In José Lerma’s compact exhibition, squiggly blue lines that look like ballpoint-pen doodles form twin columns of piled spirals, rising up on either side of John Law, a large unprimed canvas on beveled stretchers. The spirals resemble stacked cinnamon buns or the curly locks of a Louis XIV–style wig, like the one worn by the 18th-century Scottish economist of the painting’s title. Yet, instead of a face, swaths and blobs of thick paint—actually colored caulk—occupy the center of the image, making it abstract—an antilikeness that shares something of David Dupuis’s graphic obsessiveness, as well as Carrol Dunham’s cartoonish representation.
In The Glib Decade, the artist attaches a similar image on a small canvas to a larger, allover, Twomblyesque composition of blue and pink scribbles punctuated by a few impasto daubs. Each of the bottom corners of the latter rest on the keys of an electronic keyboard, producing continuous pulsating tones that fill the gallery. A painting that makes its own disembodied music, droning though it may be, feels sweetly goofy, and also rather sublime.

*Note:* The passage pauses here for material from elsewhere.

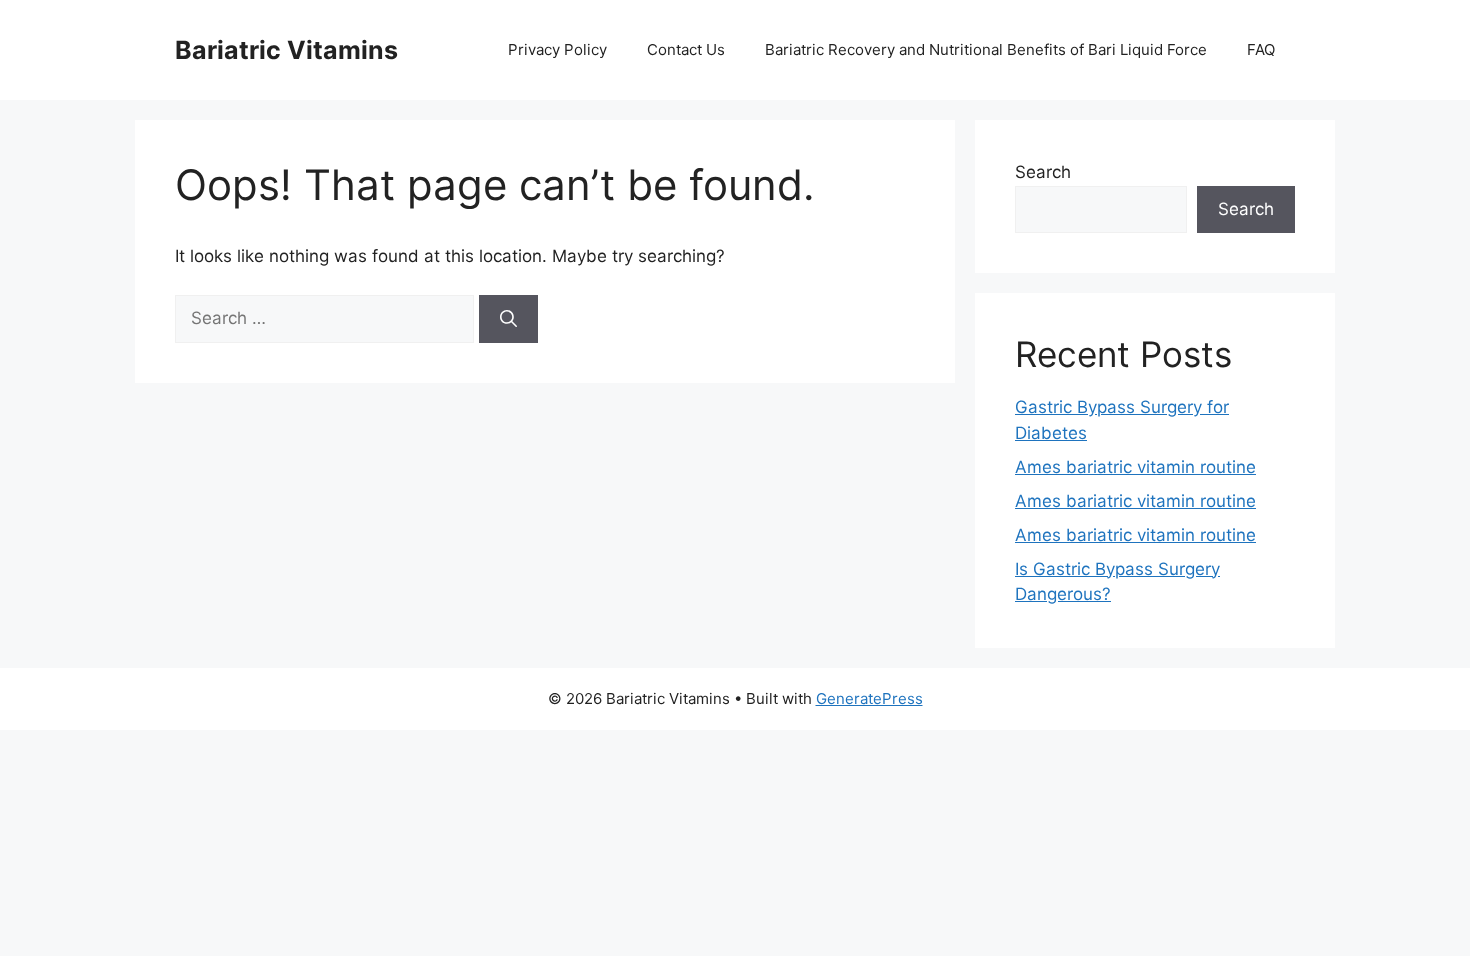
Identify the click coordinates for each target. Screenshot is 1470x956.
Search (1043, 172)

How that gesture relates to a historical figure like Law, however, remains unclear, as does his connection to De la Nada Muerte a la Nada Vida, a hanging curtain made of the reflective fabric used for safety stripes on bicycling gear. The piece changes from dull gray to an iridescent, almost immaterial shimmer, depending on the viewer’s position in the room. Like the curtain, Lerma’s intentions may be opaque, but their effects produce delight.